**Page extract**
━━━━━━━━
Application of ISO 8800, ISO 26262, and ISO 21448 for ML-Based Systems

A practical approach on how leading safety standards can be applied for ML-systems in road vehicles

Introduction

In a previous article, I discussed how behavioral safety analysis and scenario-based engineering can be used to guide the development of safe machine learning (ML) models for road vehicles. Building on that foundation, this article presents a broader framework describing how industry safety standards can be applied in practice when developing ML-based vehicle systems.

A key distinction must be made when discussing the safety of embedded systems that deploy ML models in road vehicles. Unlike traditional software systems, ML-based architectures introduce additional layers of complexity in how functionality is implemented, validated, and ultimately deployed in the vehicle. In theory, fully end-to-end ML systems could be used to perform complex driving tasks. In practice, however, the verification and validation challenges associated with such systems remain extremely difficult, particularly for safety-critical applications such as automated driving.

As a result, the industry is increasingly adopting modular architectures for ML-enabled systems. However, even the concept of “modular” requires careful interpretation. In real vehicle platforms, ML-based functionality rarely exists in isolation. Instead, systems are typically composed of a combination of deterministic software components and learned, non-deterministic models working together within a larger software architecture.

This architectural reality has an important implication for safety engineering. Despite the introduction of ML components, traditional functional safety principles remain highly relevant. Deterministic components responsible for system monitoring, safety mechanisms, and control logic still play a critical role in ensuring safe system behavior.

For this reason, the development of ML-based vehicle systems requires the combined application of multiple safety standards.

General Approach

The safety of ML-based vehicle systems requires a development framework that integrates multiple safety standards. In practice, the standards most relevant for automated driving systems are ISO 26262 (Functional Safety), ISO 21448 (SOTIF), and ISO/PAS 8800 (AI safety for road vehicles). Each of these standards addresses different categories of risk, but they ultimately converge at the system level where the vehicle must operate safely regardless of the underlying cause of hazardous behavior.

Figure 1 illustrates a practical architecture for applying these standards together when developing ML-enabled systems for road vehicles.

Figure 1. Functional Safety, SOTIF, and AI Safety Approach

Vehicle Level Hazard Analysis & Risk Assessment

At the vehicle level, unsafe behavior often appears identical regardless of its source. For example, excessive lateral acceleration could be caused by a control system malfunction, degraded perception input, an algorithm design limitation, or an incorrect output produced by a machine learning model. Because of this, the safety development process begins by analyzing vehicle behaviors and identifying potential hazards across the system architecture. In practice, this means performing both Hazard Analysis and Risk Assessment (HARA) from the functional safety perspective and Hazard Identification and Risk Evaluation (HIRE) from the SOTIF perspective.
━━━━━━━━
**Information supplied**
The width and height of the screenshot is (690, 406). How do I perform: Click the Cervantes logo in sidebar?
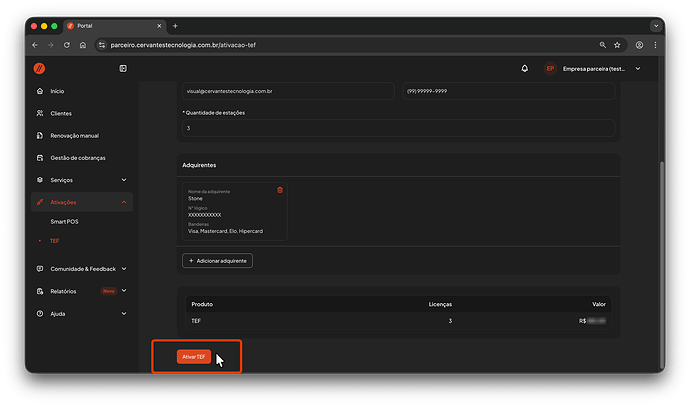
━━━━━━━━
**Task prompt**
Extend the article on applying ISO 8800, ISO 26262, and ISO 21448 to ML-based vehicle systems, beginning right after its last sentence.

**Exercise response**
An important practical consideration is that these two analyses should ideally be based on the same set of operational scenarios and hazardous behaviors. This alignment is necessary because SOTIF HIRE uses the severity and controllability ratings defined in the HARA process. As a result, maintaining a consistent set of scenarios across both analyses ensures that safety risks are evaluated using a coherent framework.

Although the analyses are performed from different perspectives, they should be carried out in parallel and compared early in the development process. Doing so helps identify any inconsistencies in the interpretation of hazards or scenarios and prevents divergence between functional safety and SOTIF development activities. Aligning the scenario set and hazard definitions early also avoids significant rework later in the development lifecycle and ensures that safety requirements remain consistent across the system architecture.

At this stage of development, the analysis focuses on hazardous vehicle behaviors, without yet determining whether the underlying cause is a fault, a functional insufficiency, or an AI-related error. Once hazards are identified and safety goals are defined, more detailed system-level and component-level analyses can be performed to determine the potential sources of these hazards.

Distinguishing Faults, Functional Insufficiencies, and AI Errors

Once hazards have been identified at the vehicle level, the next step is to analyze the system architecture to determine the potential sources of those hazards. In ML-enabled vehicle systems, these sources typically fall into three categories: faults, functional insufficiencies, and AI errors. While these categories are conceptually distinct, they often produce similar hazardous behaviors at the vehicle level.

Faults are addressed primarily through ISO 26262 functional safety processes. These include random hardware failures and systematic software faults that cause system components to deviate from their intended behavior. Typical examples include compute failures, communication errors, sensor hardware faults, or deterministic software defects. Functional safety development focuses on identifying these faults, detecting them during operation, and ensuring the system can transition to a safe state when they occur.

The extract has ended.